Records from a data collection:
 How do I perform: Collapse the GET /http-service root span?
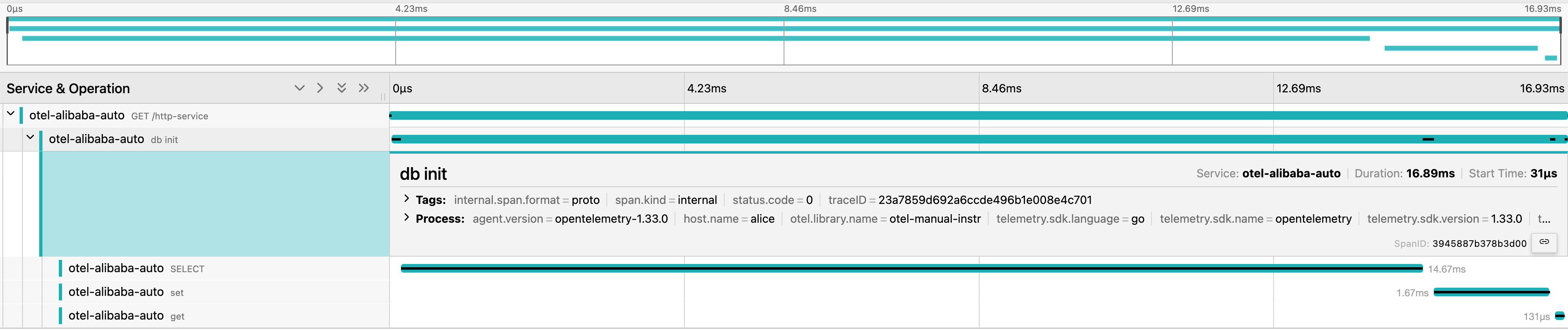tap(11, 114)
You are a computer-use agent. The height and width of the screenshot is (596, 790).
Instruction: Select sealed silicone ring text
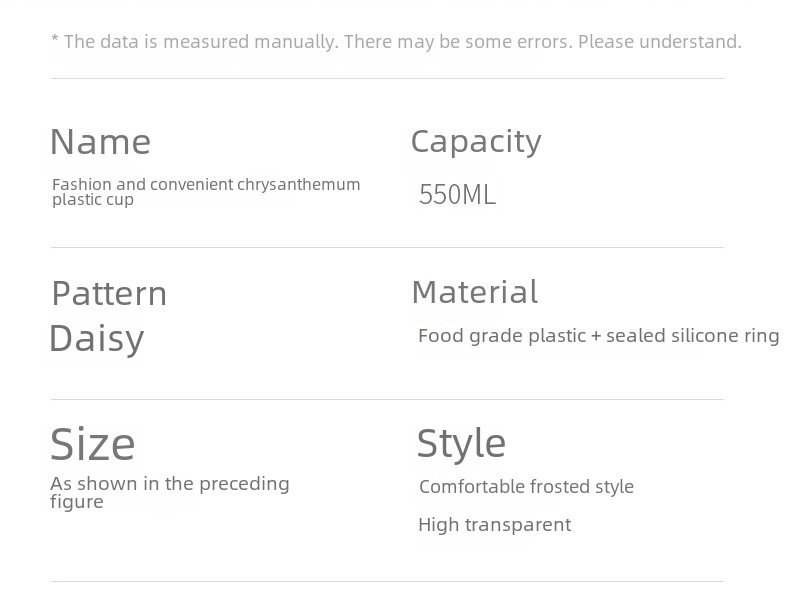click(x=693, y=336)
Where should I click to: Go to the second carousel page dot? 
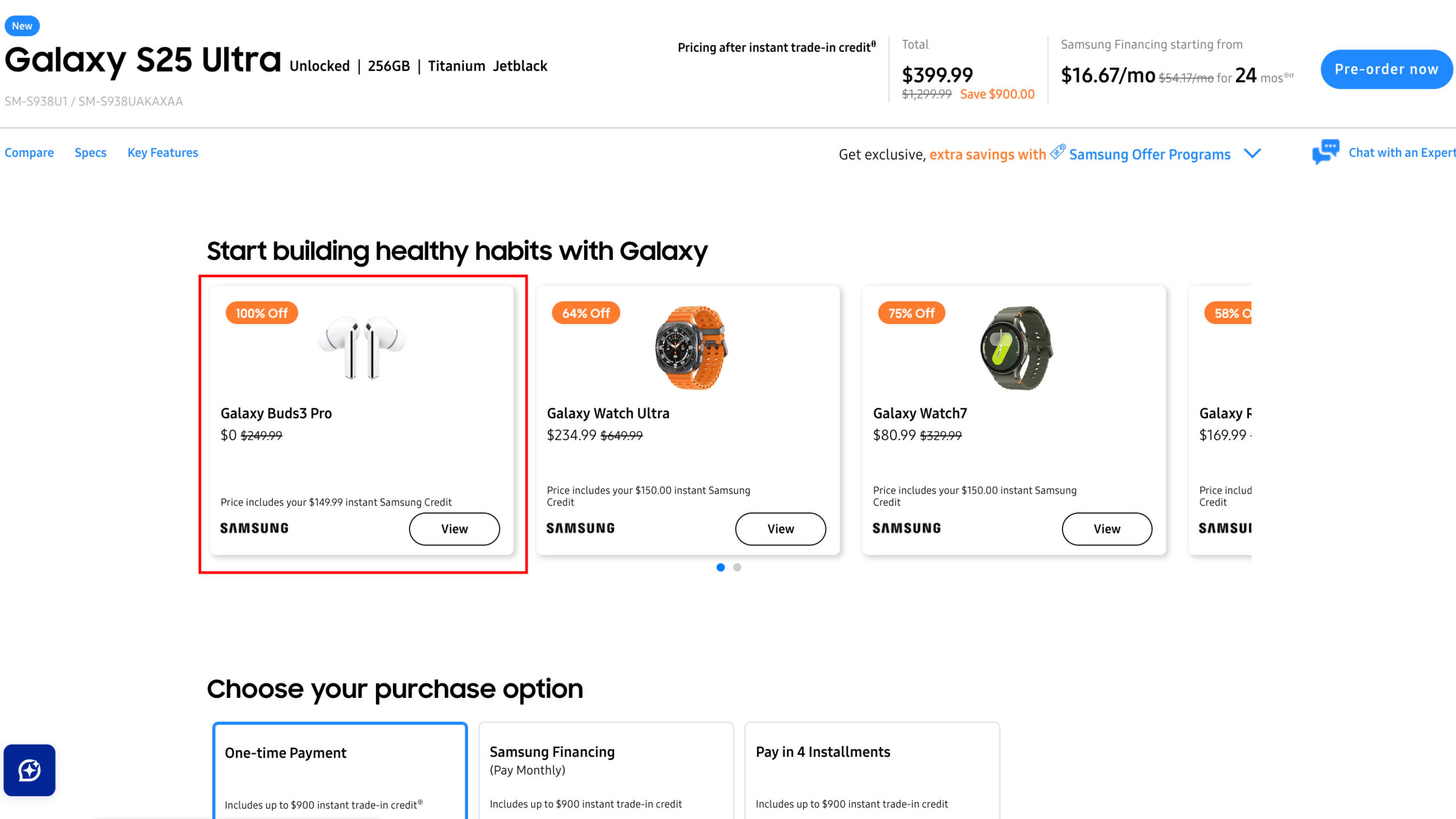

What the task asks ▸
Apart from the images, the entries above must be returned without alteration.

Task response ▸
 How do I perform: Collapse the GET /http-service root span?
tap(11, 114)
You are a computer-use agent. The height and width of the screenshot is (596, 790).
Instruction: Select sealed silicone ring text
click(x=693, y=336)
Where should I click to: Go to the second carousel page dot? 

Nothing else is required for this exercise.